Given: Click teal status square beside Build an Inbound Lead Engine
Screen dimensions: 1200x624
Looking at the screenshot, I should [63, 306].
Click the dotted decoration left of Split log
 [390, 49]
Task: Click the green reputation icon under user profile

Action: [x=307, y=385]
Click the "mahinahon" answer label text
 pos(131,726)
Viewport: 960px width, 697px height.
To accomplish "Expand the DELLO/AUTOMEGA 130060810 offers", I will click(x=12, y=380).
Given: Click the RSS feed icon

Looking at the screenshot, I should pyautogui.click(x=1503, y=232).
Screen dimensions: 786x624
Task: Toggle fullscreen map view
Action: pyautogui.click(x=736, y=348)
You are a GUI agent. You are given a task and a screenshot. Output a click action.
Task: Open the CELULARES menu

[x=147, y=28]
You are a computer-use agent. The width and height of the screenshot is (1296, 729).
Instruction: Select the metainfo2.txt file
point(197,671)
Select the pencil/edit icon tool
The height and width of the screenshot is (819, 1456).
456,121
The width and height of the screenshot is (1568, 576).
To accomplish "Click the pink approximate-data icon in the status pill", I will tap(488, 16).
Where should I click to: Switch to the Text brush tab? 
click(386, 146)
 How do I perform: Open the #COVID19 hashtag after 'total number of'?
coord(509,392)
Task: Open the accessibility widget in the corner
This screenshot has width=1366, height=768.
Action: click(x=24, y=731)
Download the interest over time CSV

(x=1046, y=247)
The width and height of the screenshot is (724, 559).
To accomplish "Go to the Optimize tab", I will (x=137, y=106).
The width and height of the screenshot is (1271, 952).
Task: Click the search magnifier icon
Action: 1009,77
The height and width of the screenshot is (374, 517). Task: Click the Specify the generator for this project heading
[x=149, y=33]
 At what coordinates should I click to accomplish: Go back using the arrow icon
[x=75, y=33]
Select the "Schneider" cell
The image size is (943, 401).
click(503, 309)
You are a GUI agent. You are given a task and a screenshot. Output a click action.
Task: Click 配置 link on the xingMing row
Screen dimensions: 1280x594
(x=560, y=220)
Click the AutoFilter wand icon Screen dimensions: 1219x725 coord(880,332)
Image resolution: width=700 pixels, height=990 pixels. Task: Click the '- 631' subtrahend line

**Task statement:** Look through the entries for the string "status". Every line that has it belongs in the answer.

**Answer to the problem:**
Given: Click teal status square beside Build an Inbound Lead Engine
To accomplish "Click the pink approximate-data icon in the status pill", I will tap(488, 16).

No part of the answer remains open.